LC_ALL=C g++   -xc++ -E -v /dev/null 2>&1 | sed -n -e '/^.include/,${' -e '/^ \/.*++/p' -e '}'

If that fails then you get the error you see. You said you get core files - if you attach gdb, does the core correspond to g++? Which g++ are we talking about here, where does it come from (CentOS 7 doesn’t have GCC 11.1 by itself)?

I run this command already and it worked fine. I think this explains why our application works fine as well most of the times. We took gcc 11.1 from the CERN LCG release. Here is the output of the above mentioned command:

 /sw/atlas/sw/lcg/releases/gcc/11.1.0-e80bf/x86_64-centos7/bin/../lib/gcc/x86_64-pc-linux-gnu/11.1.0/../../../../include/c++/11.1.0
 /sw/atlas/sw/lcg/releases/gcc/11.1.0-e80bf/x86_64-centos7/bin/../lib/gcc/x86_64-pc-linux-gnu/11.1.0/../../../../include/c++/11.1.0/x86_64-pc-linux-gnu
 /sw/atlas/sw/lcg/releases/gcc/11.1.0-e80bf/x86_64-centos7/bin/../lib/gcc/x86_64-pc-linux-gnu/11.1.0/../../../../include/c++/11.1.0/backward

It was suggested to me by someone that the problem could be related to the missing call to TThread::Initialize() function. Could this be the case? Is this explanation compatible with the fact that the application crashes very rarely? The application is multi-threaded.

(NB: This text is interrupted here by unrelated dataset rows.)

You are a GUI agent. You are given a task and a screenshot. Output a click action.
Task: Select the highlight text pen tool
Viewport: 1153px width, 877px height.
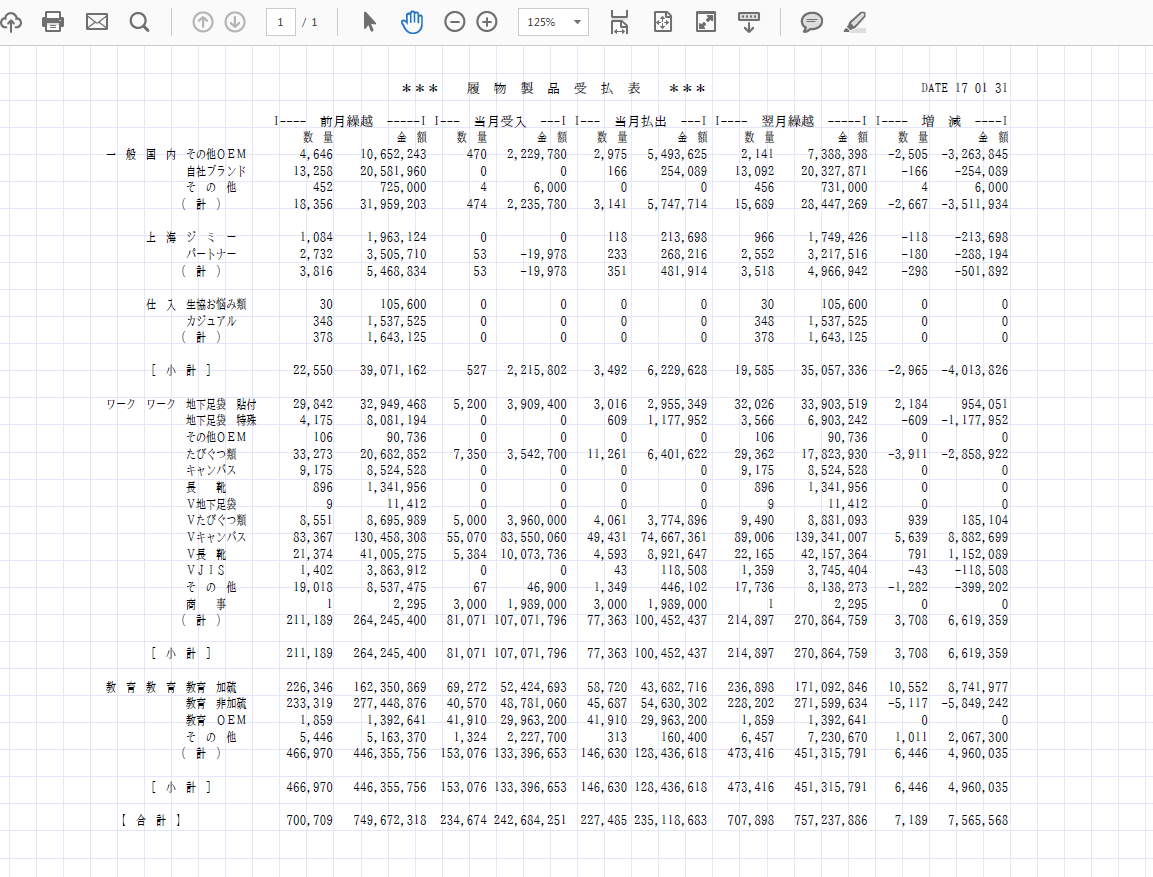tap(855, 22)
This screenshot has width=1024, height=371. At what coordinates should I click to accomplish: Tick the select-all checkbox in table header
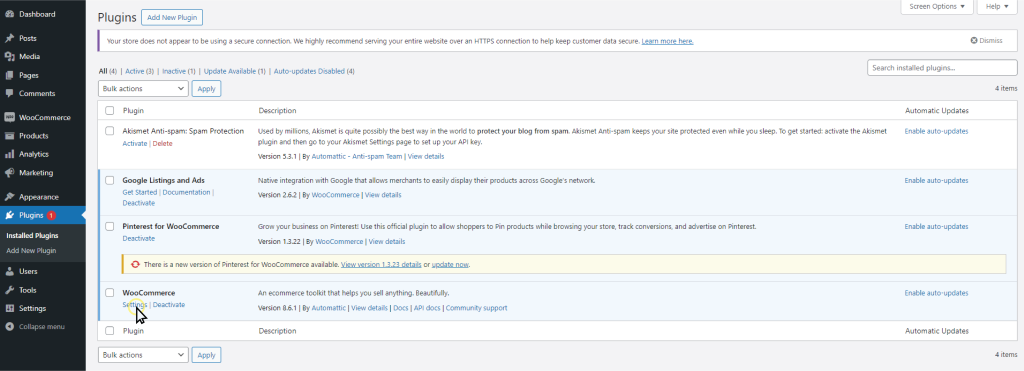coord(110,111)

Indeed, if you use ROOT in MT context you certainly want to call TThread::Initialize() before hitting the TROOT() construction.

(or maybe ROOT::EnableThreadSafety())

Thanks for all the suggestions. I’ll add TThread::Initialize() call to the main function of the application. Hopefully this should solve the problem.

This topic was automatically closed 14 days after the last reply. New replies are no longer allowed.